◆ The problem ◆
Turn the rows below, from the line with "Click the Instagram icon in the top bar" through the line with "click(x=442, y=168)", into a two-column CSV with the headers instruction and click. Give one CSV line per row, with the row's text under instruction and its answer under click, each field in quotes and any line breaks changed to spaces.

◆ Entries provided ◆

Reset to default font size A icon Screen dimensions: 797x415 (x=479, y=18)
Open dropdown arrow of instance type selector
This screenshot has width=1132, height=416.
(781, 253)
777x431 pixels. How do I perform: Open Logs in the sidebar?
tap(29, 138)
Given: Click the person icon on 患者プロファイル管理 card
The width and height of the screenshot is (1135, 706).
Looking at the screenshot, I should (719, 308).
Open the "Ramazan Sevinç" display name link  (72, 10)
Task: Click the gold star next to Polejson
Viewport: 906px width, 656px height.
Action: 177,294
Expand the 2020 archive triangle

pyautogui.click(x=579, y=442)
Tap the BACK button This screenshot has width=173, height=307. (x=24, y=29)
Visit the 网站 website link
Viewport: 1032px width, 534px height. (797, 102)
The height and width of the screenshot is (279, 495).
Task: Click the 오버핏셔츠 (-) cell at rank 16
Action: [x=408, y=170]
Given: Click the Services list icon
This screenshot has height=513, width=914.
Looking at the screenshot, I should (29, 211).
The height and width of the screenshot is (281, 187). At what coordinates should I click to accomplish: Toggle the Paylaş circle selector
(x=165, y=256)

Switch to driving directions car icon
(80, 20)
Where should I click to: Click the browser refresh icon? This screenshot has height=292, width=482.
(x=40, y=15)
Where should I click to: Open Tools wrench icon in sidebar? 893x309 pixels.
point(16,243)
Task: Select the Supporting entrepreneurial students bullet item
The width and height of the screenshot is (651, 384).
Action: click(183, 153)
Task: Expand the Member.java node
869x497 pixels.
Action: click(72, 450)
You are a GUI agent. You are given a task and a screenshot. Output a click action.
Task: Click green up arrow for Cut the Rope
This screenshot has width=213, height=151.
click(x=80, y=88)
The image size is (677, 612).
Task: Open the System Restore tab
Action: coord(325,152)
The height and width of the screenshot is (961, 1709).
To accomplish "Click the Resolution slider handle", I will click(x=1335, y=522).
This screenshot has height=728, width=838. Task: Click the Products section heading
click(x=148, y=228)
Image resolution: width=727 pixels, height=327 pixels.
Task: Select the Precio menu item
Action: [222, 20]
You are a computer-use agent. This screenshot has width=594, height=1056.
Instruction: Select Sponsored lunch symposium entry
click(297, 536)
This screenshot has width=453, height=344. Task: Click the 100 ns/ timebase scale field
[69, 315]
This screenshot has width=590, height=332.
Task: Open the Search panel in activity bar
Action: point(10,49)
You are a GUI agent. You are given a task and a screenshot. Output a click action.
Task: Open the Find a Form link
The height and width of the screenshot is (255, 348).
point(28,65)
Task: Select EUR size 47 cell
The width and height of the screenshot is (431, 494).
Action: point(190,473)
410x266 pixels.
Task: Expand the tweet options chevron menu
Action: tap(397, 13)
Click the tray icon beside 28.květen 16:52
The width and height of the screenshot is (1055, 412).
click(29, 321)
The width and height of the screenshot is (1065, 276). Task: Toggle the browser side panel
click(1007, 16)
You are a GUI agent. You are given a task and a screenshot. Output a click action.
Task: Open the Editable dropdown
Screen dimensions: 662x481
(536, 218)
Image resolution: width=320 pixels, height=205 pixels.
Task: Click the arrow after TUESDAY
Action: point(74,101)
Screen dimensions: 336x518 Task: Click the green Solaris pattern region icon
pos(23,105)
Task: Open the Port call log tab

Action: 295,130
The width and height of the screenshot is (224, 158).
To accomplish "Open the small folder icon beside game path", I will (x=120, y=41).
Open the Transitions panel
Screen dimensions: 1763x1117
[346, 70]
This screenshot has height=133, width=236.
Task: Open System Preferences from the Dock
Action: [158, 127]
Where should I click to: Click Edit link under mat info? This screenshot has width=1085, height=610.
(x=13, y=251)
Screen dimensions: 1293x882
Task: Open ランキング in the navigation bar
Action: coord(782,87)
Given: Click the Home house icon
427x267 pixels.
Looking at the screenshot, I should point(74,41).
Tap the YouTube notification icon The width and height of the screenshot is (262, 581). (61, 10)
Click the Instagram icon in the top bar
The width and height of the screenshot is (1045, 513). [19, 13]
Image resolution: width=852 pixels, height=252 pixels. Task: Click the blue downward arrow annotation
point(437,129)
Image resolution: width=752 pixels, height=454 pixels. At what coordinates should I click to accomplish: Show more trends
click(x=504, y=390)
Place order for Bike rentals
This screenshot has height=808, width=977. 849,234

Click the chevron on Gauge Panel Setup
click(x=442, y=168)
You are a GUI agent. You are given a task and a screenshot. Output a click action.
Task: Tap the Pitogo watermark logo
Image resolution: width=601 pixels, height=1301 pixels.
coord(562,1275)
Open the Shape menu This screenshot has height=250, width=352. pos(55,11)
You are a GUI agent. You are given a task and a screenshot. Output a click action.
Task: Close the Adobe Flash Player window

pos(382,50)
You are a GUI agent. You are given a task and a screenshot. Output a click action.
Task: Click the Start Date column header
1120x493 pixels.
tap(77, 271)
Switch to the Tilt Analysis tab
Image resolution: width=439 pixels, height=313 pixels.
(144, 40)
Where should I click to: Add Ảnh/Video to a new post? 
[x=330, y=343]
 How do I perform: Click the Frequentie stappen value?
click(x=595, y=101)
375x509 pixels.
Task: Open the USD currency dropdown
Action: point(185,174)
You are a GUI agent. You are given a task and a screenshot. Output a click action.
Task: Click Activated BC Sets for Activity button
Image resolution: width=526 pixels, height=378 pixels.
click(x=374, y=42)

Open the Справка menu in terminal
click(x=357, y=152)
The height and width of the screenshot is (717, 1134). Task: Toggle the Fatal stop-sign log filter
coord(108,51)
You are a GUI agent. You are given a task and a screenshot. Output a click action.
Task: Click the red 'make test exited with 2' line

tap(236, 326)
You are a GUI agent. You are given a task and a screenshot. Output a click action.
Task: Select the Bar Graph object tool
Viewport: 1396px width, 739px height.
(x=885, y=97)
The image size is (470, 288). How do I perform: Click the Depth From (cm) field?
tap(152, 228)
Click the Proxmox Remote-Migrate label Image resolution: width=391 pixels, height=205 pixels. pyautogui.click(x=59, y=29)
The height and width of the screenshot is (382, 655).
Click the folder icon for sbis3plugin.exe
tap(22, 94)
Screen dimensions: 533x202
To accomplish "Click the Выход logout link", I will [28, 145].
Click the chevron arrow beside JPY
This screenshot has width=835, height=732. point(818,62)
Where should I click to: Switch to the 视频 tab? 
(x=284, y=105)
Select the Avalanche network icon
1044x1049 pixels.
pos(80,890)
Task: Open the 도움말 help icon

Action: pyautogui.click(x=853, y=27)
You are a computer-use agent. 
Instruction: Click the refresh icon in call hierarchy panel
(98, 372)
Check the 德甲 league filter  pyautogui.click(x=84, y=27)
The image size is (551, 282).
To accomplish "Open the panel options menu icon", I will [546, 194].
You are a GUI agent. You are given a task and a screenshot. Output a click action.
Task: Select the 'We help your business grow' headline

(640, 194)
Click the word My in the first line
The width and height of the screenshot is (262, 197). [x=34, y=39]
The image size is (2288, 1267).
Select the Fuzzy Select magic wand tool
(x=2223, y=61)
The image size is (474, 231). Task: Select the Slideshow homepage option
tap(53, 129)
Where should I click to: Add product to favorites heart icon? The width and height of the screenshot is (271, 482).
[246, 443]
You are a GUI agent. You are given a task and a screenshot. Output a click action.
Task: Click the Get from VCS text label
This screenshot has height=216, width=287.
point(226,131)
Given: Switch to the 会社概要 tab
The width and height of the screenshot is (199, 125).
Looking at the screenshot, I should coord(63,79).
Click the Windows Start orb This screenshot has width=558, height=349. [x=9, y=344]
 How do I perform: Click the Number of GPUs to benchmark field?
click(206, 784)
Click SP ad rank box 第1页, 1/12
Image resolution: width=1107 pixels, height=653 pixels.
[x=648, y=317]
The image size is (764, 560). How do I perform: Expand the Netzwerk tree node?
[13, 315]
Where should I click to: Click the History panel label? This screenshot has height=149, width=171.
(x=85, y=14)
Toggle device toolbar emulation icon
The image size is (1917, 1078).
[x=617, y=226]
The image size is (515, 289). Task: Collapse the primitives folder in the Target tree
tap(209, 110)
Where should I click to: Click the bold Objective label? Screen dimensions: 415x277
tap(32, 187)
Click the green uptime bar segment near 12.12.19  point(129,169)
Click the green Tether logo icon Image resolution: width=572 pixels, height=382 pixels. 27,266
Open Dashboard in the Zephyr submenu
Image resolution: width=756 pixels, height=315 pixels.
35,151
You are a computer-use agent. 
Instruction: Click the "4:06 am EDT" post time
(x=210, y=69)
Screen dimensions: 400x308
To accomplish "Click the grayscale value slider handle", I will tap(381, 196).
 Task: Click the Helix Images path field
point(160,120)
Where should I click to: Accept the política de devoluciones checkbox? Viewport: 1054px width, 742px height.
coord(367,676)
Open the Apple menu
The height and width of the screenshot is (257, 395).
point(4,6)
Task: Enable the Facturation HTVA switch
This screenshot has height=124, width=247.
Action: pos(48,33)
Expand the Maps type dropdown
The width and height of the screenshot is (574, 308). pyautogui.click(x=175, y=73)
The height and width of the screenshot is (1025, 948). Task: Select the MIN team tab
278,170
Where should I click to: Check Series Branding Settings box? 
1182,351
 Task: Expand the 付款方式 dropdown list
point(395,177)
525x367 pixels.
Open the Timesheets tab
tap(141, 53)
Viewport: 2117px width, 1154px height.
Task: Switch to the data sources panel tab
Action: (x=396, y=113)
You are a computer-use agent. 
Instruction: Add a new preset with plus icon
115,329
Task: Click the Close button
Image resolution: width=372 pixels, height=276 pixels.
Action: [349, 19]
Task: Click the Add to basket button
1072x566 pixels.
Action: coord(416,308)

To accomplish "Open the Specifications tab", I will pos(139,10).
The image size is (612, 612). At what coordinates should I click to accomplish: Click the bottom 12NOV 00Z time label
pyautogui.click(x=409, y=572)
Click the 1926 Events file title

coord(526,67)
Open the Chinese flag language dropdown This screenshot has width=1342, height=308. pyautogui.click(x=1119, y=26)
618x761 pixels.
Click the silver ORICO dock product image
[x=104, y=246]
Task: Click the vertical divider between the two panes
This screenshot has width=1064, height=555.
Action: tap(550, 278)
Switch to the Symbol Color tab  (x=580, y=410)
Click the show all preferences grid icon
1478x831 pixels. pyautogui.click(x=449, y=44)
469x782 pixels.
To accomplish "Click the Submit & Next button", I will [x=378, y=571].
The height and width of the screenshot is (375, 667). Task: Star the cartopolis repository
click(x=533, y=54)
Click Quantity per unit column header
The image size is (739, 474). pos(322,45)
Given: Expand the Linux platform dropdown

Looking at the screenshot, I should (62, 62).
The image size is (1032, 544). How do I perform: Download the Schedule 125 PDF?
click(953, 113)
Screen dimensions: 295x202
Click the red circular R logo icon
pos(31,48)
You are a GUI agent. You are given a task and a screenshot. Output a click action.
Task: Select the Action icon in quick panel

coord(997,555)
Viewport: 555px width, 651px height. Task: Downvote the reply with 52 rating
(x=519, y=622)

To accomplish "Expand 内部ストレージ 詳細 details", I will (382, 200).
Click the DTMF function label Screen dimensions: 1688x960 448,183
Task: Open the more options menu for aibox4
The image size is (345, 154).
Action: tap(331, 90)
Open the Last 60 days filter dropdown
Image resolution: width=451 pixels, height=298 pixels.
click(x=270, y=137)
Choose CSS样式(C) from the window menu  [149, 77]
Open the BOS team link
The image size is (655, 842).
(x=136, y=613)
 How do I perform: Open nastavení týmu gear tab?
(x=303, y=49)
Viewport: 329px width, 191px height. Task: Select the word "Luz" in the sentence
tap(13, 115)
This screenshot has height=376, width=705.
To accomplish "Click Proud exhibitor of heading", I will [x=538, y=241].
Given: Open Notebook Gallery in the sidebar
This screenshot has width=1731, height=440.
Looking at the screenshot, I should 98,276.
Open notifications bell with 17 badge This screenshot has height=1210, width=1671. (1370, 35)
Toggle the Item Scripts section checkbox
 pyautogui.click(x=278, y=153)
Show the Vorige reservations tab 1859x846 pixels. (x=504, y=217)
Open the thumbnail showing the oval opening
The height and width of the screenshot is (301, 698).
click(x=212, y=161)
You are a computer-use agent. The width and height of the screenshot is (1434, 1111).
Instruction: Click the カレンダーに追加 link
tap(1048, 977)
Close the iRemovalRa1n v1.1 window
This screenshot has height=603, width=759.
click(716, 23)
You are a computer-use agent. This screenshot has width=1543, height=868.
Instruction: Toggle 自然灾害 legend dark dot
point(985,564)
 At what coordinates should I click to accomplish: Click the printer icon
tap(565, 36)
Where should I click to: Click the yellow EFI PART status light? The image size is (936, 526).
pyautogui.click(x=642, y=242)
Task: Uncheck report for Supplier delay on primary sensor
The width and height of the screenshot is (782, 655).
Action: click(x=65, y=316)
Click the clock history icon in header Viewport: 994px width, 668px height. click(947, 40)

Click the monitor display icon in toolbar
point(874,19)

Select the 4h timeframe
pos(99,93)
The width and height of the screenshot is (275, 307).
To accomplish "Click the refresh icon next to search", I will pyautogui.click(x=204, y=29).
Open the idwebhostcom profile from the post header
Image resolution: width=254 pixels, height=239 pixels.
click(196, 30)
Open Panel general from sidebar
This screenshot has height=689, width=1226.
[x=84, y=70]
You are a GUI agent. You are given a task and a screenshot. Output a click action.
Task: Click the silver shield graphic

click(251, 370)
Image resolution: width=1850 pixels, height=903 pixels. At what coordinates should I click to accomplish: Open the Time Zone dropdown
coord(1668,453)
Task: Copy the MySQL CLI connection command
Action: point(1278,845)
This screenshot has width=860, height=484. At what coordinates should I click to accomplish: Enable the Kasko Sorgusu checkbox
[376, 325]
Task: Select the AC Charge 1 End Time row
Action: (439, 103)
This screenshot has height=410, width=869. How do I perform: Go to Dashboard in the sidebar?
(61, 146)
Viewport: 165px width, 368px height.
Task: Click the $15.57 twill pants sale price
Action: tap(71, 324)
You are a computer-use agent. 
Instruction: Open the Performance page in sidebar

◆ Complete answer ◆
instruction,click
"Click the Instagram icon in the top bar","The width and height of the screenshot is (1045, 513). [19, 13]"
"Image resolution: width=852 pixels, height=252 pixels. Task: Click the blue downward arrow annotation","point(437,129)"
"Image resolution: width=752 pixels, height=454 pixels. At what coordinates should I click to accomplish: Show more trends","click(x=504, y=390)"
"Place order for Bike rentals","This screenshot has height=808, width=977. 849,234"
"Click the chevron on Gauge Panel Setup","click(x=442, y=168)"